Mamãe programou a viagem com todo cuidado, pois era um sonho que ela chegou a achar impossível e que finalmente iria realizar.
Empolgada, comprou algumas peças de roupas novas, inclusive uma calça jeans da Dijon – uma marca cara e valorizada, embora, em 1985, já estivesse em decadência.
Ela ficou toda orgulhosa de sua nova calça comprada especialmente para a viagem.
Aconteceu que quando começou a preparar a mala da viagem ela não conseguia encontrar a calça da Dijon.
Foi um drama. Durante toda aquela semana ela se mobilizou para achar a tal calça. Lembrou que havia levado a calça para Rio das Ostras no final de semana anterior, quando ainda ficava hospedada na casa da minha tia Therezinha e pediu que minha tia verificasse se a calça estava nas coisas dela ou no carro e chegou a pensar em voltar a Rio das Ostras, que fica a cerca de 180 Km do Rio, para ver se a calça tinha ficado lá. Só não insistiu na idéia porque tinha quase certeza de ter visto a calça pendurada numa cadeira que existia em seu quarto já depois da viagem.
Todos os dias daquela semana, depois que meu pai saía para trabalhar, ela e a empregada esvaziavam os armários em busca da calça. Procuravam e procuravam novamente nos mesmos lugares. Vasculhou os armários de toda a família e nada de encontrar a calça.
Até que ela desistiu e chegou o dia do embarque.
Nessa época meu pai tinha um opala bege, quatro portas, já antigo e eu fui sozinha levá-los ao aeroporto. Papai dirigia o carro e parou para abastecer no posto de gasolina que fica em frente ao parque da Catacumba. Ele desceu do carro e ficou olhando para a bomba, o que deixou seu bumbum bem diante de meu campo de visão, já que eu estava sentada no banco de trás do opala.

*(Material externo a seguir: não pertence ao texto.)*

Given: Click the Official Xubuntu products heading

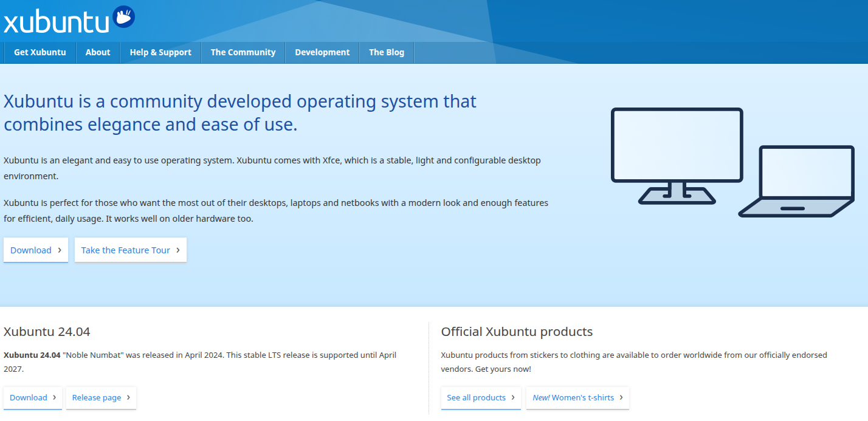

Foi quando vi que ele estava usando uma calça da....? Bingo! Uma calça da Dijon. Perguntei a mamãe se ela havia comprado uma calça nova da Dijon para o papai e ela se assustou dizendo que não. Foi aí que descobrimos o mistério. Papai viu a calça em cima da cadeira e vestiu, como os dois usavam manequim 46, a calça coube perfeitamente nele. Papai, apesar de ser mais alto, usava a calça abaixo da cintura, o que compensou a diferença.

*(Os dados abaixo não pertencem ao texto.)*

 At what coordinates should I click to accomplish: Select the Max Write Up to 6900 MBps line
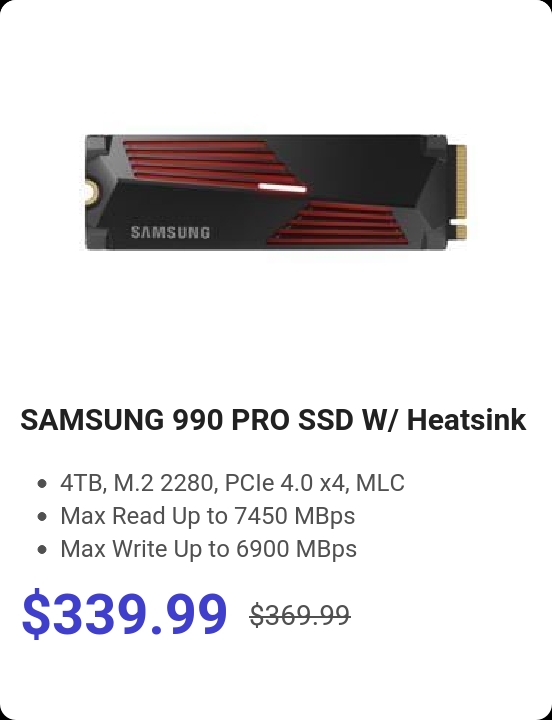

Assim ele passou a semana toda indo trabalhar com a mesma calça. Bastava papai sair de casa para mamãe iniciar as buscas e quando ele voltava, ela estava cansada e já tinha desistido de procurar. No dia seguinte, tão logo ele voltava a sair para trabalhar, ela recomeçava a busca.
Adivinha quem acabou ficando com a calça?